Decision after decision, stance after stance, teaching after teaching, Jesus did exactly opposite what a present-day candidate would in order to win. Jesus was not about success or popularity or giving people what they want. He did not conform to the culture. He was not owned by people of power. He was not beholden to a base. To the contrary, he dished out a transforming vision of the reign of God that transcends any of our limited views.

It’s clear that Jesus was not a donkey nor an elephant. He wasn’t green, libertarian or tea party. He was none of those. And God’s realm doesn’t conform to our politics; it stands as judge of them.

In this election the rhetoric has been centered around jobs and the role of government, taxes and what makes for a just society, foreign policy and leadership. Those are important, especially as regards our social commonweal. But very little of what has been discussed reflects the core Biblical preoccupations – in terms of the doing the good, standing for justice, healing, building community, and compassion to the powerlessness. Most of the time the moral agenda is shrunk to two issues – abortion and gay marriage – as though those are the only or most important Biblical foci. At our worst the repeating narratives are driven by self-centered interests: what I can get for my benefit. At times we sound like spoiled, selfish brats, dismissive of how what benefits us will harm others. The moral edge of that knife is dull.
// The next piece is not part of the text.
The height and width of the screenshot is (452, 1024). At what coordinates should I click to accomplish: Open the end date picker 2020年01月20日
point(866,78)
Instead of a that – a sharp moral edge – we hear, over and over we hear, false witness born against the neighbor, the opposition. We witness, over and over, attacks, lies and deception. And it is strangely believed that the more you tell an untruth the more it will magically change to become the truth.
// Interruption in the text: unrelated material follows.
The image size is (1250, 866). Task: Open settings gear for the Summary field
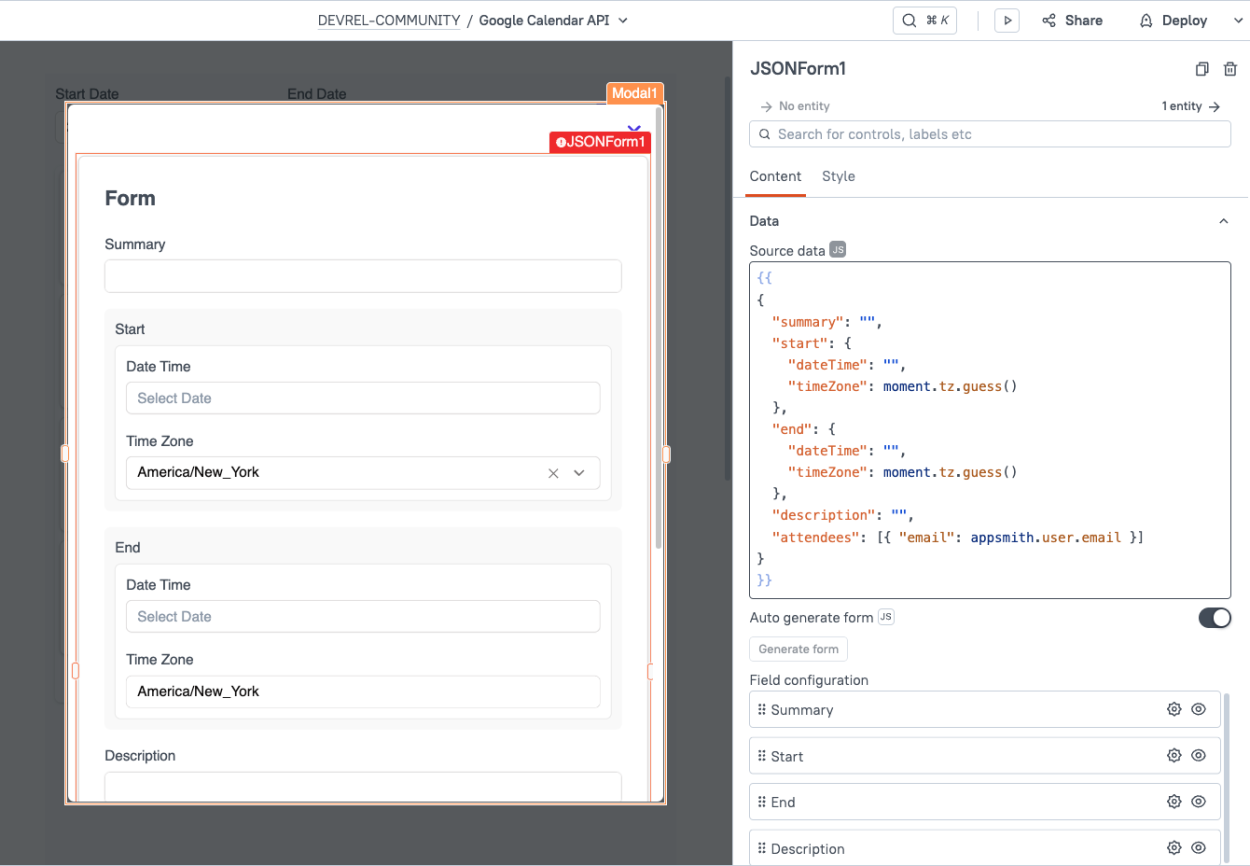click(x=1173, y=709)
I know, every four years we have the equivalent of collective emotional vomiting. It spews all over everyone. Some glory in it. I do not. The big money, lust for power and deception is disheartening. I feel like taking a long shower after it’s all over, like we’ve been tainted. Please pass the soap.

What this lacks is virtue. But when people evidence virtue they are destroyed for it, actions and words twisted. And what this also lacks is what we are now always lacking in our republic – a center, a center that is respected. We have to stop talking about the unwillingness to compromise. A viable center may not save us (only righteous people acting righteously can), but it would be a beginning.

This is why Jesus is unelectable. It is also why anyone who follows him – swims against the cultural current, takes unpopular positions, speaks truth to power – will also be dismissed. But it’s worth it. You know those public officials who have taken the hard stand, made the vote in order to do the right thing, knowing all along they would lose their seat over it. But they did it anyway. They did it anyway because they had character. And at this time, like every time, it is the unelectable prophet who is needed most, standing as a bellwether, a corrective, bringing the view from thirty thousand feet, willing to lose in order to give.

That’s who we follow. He is unelectable. And he has my vote every time.